Pour commencer, il y a des bactéries qui ne sont pas si « nomades » que cela, qui vivent dans notre organisme et y jouent un rôle bénéfique. Quant à celles qui vivent à l’extérieur, responsables, pour certaines, de graves maladies infectieuses, une bonne partie d’elles peuvent également être des agents bienfaisants dont l’utilité est scientifiquement attestée et dont le rôle est sollicité dans différents domaines de la vie et de l’activité humaines. Boosteurs de processus comme la catalyse, la fermentation et la fertilisation, ces « bons microorganismes » sont largement utilisés dans l’agriculture, l’agro-alimentaire, la production hydraulique (le traitement des eaux sales) et dans bien d’autres domaines.
Qui, en effet, ne connaît le rôle des bactéries lactiques dans la production d’un des éléments les plus essentiels de l’alimentation contemporaine – le yaourt ? Ensemble avec d’autres agents bienfaisants et efficaces, celles-ci font partie des « probiotiques », microorganismes vivants qui, d’après la définition de l’OMS, « administrés en quantité suffisante, ont des effets bénéfiques sur la santé ». Le yaourt et les laits fermentés, le kéfir, le fromage, la choucroute crue, les cornichons, les olives contiennent ces « bonnes bactéries » qui ont le don de rééquilibrer la flore intestinale, de renforcer le système immunitaire et de lutter contre les intrus dans notre organisme que sont les virus et les parasites.
Quant au yaourt lui-même, son lien avec la longévité accrue, voire avec la tendance générale à la prolongation de l’espérance de vie – tendance dont les débuts coïncident avec ceux de la consommation en masse dudit yaourt – ce lien n’est plus à démontrer. Comme quoi, il existe vraiment des microorganismes qui, contrairement au coronavirus, péril perfide pour la santé et facteur d’une récession économique, contribuent au bien-être de l’homme et à plénitude de la vie humaine.
Bénéfique à la santé, leur activité est également avantageuse pour l’économie.

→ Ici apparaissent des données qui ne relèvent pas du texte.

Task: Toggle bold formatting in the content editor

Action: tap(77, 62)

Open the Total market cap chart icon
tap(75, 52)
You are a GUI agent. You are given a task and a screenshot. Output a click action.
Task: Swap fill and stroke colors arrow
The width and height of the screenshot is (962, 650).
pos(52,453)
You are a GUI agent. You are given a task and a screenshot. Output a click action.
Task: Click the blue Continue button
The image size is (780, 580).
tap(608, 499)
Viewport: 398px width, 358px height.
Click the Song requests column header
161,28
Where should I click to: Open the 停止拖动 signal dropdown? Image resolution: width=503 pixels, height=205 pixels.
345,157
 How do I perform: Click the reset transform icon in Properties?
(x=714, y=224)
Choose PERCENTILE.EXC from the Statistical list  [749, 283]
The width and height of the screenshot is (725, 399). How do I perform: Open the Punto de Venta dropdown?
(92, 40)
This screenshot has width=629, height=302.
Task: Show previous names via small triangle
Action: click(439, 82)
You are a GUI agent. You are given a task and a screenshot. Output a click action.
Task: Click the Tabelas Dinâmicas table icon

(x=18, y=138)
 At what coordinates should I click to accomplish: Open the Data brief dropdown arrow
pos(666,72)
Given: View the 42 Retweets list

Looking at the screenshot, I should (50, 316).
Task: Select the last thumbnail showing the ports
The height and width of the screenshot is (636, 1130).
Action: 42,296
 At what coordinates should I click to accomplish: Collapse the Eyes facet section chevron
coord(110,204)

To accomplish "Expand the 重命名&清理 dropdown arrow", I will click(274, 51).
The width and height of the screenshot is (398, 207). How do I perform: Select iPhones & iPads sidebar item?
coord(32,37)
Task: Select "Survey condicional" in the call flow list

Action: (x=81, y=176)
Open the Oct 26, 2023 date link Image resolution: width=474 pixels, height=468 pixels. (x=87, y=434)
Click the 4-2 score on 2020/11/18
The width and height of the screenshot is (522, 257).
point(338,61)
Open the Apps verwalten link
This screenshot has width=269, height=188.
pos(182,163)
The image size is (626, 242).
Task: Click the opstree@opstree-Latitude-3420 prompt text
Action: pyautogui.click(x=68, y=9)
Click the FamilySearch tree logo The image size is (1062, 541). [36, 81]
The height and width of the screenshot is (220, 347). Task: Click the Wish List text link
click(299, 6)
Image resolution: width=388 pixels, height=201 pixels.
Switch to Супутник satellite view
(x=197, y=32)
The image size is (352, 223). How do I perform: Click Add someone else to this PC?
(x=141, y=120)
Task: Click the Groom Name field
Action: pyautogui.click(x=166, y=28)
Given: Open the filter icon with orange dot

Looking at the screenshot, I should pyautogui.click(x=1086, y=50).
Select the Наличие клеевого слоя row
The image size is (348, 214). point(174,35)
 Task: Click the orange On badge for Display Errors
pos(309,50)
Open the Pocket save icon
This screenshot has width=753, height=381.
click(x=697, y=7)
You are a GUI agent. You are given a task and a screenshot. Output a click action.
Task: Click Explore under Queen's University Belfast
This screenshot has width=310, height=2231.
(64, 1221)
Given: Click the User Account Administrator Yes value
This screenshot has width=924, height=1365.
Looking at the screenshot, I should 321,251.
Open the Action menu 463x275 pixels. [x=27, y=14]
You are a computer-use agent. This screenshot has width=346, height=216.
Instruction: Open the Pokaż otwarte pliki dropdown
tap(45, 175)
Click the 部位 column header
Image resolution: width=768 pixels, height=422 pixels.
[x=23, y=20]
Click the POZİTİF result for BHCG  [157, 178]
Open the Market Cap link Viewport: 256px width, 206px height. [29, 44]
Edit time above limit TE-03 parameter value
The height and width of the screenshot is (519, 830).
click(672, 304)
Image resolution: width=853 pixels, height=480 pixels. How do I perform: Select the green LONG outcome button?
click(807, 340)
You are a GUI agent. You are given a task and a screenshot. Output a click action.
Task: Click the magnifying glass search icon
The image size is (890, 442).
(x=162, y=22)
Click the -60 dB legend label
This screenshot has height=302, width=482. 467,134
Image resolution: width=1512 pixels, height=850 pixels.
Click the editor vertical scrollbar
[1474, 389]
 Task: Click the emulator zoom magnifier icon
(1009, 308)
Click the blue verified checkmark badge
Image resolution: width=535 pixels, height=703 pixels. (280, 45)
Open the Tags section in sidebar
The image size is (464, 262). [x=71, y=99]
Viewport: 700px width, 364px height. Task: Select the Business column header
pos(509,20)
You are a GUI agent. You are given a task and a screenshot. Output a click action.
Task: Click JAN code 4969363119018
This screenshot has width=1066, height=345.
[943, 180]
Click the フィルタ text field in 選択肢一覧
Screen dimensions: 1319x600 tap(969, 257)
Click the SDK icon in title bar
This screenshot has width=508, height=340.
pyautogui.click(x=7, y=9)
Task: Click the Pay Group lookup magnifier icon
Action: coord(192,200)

Oui, leur activité contribue, à sa façon, à la bonne marche de l’économie aussi. Car à part dans l’industrie alimentaire, les « bons » microorganismes sont utilisés, comme on l’a dit, dans bien d’autres secteurs économiques : dans l’agriculture, des bactéries dites « de solubilisation du phosphate » contribuent au processus de fertilisation, dans le secteur de l’hydraulique, d’autres mini-agents efficaces interviennent pour traiter les eaux usées en en dégradant les substances organiques… Certaines bactéries ont même le don de recycler. Des études récentes démontrent que Chromobacterium violaceum, Delftia acidovorans, Gluconobacter oxydans et Cupriavidus metallidurans (on n’en a décidément pas fini avec les noms imprononçables !) peuvent soustraire des métaux précieux contenus dans les appareils high- tech et aider au recyclage des déchets électroniques dont la quantité se monte annuellement à 50 millions de tonnes.